Then: A former federal judge under Ronald Reagan, Kenneth Starr served as United States Solicitor General and was at one time a leading candidate to become a U.S. Supreme Court Justice. In 1994, Starr replaced Robert Fiske as the independent counsel tasked with investigating the Whitewater controversy, a scandal which eventually morphed into the Monica Lewinsky investigation. President Clinton's impeachment trial came to define Starr's time in the office.
Starr's case against Clinton is laid out in the 445 page report to Congress now known as the Starr Report, released in September, 1998. That report, which was released to the public and became a best seller led to an accusation that Clinton had lied under oath about his relationship with Lewinsky and ultimately to a House vote to impeach. That year, Starr shared TIME's Person of the Year cover with President Clinton.

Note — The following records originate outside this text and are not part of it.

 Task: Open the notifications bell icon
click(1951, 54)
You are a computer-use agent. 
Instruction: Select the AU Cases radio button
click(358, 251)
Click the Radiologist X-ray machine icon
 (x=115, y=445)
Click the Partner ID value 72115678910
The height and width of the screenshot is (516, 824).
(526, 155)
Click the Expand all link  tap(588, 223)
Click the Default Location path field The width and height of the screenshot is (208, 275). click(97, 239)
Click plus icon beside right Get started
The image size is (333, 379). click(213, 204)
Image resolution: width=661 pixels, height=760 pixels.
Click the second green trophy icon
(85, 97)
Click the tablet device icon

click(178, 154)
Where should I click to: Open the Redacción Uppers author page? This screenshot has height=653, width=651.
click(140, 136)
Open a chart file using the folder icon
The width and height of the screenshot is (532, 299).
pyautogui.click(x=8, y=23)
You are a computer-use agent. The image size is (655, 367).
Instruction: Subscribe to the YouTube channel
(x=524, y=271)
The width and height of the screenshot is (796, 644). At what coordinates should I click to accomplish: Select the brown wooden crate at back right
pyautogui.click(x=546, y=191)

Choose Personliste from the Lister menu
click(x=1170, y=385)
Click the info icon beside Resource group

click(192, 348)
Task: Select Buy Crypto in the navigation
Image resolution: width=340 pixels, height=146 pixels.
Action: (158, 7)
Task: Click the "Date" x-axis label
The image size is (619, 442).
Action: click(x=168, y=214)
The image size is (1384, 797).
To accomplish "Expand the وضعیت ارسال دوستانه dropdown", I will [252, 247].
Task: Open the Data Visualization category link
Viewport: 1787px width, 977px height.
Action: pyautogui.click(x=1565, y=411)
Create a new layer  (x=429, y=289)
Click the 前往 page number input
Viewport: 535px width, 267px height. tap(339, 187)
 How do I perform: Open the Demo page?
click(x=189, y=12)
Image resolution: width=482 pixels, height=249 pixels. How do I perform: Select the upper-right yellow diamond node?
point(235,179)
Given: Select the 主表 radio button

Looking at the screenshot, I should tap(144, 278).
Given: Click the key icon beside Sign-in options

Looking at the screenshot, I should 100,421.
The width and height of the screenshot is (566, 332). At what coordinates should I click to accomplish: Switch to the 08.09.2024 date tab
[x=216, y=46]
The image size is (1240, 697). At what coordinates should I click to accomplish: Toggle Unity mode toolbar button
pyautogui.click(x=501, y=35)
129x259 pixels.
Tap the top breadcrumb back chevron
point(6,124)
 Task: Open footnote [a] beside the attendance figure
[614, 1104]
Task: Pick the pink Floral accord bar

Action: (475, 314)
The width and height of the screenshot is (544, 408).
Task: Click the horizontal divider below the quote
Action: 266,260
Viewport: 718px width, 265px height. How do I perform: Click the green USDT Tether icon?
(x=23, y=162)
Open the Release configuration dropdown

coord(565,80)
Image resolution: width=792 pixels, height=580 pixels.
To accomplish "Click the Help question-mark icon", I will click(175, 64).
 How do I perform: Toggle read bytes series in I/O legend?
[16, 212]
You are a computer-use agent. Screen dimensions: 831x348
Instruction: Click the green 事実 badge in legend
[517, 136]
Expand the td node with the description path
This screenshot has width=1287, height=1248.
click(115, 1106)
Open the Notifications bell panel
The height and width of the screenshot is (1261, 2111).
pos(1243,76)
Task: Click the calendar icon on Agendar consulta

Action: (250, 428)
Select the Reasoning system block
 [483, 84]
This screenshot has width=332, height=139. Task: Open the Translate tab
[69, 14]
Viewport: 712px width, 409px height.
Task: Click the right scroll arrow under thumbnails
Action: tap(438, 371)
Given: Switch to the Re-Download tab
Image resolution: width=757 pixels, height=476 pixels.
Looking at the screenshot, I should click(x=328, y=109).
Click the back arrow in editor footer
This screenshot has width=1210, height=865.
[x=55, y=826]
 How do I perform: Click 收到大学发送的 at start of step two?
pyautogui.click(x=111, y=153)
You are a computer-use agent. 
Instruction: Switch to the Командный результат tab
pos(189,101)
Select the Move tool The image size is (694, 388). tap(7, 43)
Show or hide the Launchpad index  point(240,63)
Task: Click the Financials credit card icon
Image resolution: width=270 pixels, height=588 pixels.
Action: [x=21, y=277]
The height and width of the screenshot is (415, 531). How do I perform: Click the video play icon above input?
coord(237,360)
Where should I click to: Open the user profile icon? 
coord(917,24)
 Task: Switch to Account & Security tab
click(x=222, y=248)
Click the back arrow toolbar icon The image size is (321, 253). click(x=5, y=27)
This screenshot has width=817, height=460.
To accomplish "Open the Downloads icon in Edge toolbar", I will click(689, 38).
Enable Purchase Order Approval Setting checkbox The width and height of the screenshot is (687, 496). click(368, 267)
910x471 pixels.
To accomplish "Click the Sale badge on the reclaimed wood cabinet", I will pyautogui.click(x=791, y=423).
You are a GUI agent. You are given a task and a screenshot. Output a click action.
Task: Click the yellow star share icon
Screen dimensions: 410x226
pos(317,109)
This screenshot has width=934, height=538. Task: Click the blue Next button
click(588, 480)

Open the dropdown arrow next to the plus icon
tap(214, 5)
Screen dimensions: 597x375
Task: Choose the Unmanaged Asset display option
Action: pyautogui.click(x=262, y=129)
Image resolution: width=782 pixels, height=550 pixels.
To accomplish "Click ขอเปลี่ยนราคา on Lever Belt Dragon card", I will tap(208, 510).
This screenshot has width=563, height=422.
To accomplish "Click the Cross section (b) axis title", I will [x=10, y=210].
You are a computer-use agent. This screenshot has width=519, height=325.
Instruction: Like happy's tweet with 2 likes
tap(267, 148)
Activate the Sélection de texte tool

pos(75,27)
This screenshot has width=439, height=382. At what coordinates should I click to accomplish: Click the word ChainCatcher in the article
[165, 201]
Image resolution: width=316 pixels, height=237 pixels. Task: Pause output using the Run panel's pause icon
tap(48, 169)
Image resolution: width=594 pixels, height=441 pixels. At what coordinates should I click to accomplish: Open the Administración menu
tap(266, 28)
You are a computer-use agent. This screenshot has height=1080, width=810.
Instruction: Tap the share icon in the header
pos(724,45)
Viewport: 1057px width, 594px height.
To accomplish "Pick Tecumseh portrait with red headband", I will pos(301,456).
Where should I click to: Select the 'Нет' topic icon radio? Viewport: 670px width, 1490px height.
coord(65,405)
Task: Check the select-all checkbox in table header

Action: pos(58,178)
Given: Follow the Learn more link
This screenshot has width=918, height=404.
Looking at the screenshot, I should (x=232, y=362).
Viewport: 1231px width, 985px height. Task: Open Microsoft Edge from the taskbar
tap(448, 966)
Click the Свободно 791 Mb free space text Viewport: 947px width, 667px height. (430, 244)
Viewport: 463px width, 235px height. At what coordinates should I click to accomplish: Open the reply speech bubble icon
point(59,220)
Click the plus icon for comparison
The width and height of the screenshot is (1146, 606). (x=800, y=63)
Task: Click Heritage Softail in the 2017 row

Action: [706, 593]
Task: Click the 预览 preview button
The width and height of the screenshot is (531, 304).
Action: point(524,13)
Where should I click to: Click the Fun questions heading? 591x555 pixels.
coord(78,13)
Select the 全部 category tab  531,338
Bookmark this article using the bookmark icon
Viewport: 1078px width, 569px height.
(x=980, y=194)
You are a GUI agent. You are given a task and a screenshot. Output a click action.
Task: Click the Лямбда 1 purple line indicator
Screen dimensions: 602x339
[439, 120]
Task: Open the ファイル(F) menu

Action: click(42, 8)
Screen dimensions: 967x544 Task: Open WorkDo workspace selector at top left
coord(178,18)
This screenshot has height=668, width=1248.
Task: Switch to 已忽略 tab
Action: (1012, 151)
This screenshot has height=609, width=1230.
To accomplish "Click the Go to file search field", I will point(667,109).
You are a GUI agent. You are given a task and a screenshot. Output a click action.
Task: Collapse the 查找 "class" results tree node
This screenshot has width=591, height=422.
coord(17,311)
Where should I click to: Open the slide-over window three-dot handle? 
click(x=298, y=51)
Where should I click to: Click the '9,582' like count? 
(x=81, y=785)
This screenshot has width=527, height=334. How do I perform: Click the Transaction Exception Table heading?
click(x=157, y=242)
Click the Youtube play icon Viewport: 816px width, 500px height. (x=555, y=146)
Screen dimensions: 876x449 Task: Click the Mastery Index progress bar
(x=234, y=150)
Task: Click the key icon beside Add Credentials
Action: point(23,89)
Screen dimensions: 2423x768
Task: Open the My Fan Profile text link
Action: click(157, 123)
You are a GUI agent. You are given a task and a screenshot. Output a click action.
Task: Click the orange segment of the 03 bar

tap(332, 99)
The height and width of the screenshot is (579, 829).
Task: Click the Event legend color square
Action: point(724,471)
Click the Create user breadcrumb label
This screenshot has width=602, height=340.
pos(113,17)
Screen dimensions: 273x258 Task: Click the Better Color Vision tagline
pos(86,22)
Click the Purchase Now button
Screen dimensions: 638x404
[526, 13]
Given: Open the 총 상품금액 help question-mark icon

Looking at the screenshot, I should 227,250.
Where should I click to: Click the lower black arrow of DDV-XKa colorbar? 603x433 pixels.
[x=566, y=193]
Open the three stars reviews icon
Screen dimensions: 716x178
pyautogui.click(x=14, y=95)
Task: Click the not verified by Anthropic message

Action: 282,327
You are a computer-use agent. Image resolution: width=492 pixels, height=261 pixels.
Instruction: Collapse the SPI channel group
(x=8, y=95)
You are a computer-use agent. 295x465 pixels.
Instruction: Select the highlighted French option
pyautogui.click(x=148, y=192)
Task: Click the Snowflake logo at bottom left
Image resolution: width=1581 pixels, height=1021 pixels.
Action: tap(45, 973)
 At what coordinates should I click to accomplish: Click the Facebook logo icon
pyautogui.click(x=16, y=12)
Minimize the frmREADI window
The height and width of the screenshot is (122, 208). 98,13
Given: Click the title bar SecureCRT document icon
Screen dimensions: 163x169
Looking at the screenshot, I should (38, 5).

Clinton was acquitted by the Senate in February 1999, and Starr resigned from the Office of the Independent Counsel that October. The office was later dissolved and replaced by the U.S. Justice Department Office of Special Counsel.
Now: After he left office, Starr placed his focus on law education and private practice, leaving Washington behind. He authored a best-selling 2002 book, First Among Equals: The Supreme Court in American Life, which sought to provide readers with an easy understanding of Supreme Court decisions.
In 2004, he became dean of Pepperdine University's Law School; he has also remained active in private practice, including several high-profile cases. In 2005 he did pro bono work representing Robin Lovitt, a Virginia man who was sentenced to death for a 1998 murder. More recently, he has worked on the defense of security contractor Blackwater International in lawsuits involving the deaths of civilian contractors in Iraq, and is currently acting as counsel for several religious groups who campaigned to enact Proposition 8, California's same-sex marriage ban.
Starr remains silent on the details of the Clinton impeachment, but reached by TIME while vacationing over the holidays in Florida, he acknowledged there were things that might have been done differently.
"All in all, it would have been better, more prudent for a different independent counsel to be appointed to investigate the Lewinsky phase of the investigation, but I think that is wishful thinking," Starr says, "It had to be investigated under the [independent counsel] statute. The statute required that if certain information came to the attention of the attorney general, then the matter had to be investigated and Attorney General [Janet] Reno did her duty and said the Lewinsky matter has to be investigated and the sitting independent counsel should be the one to do it."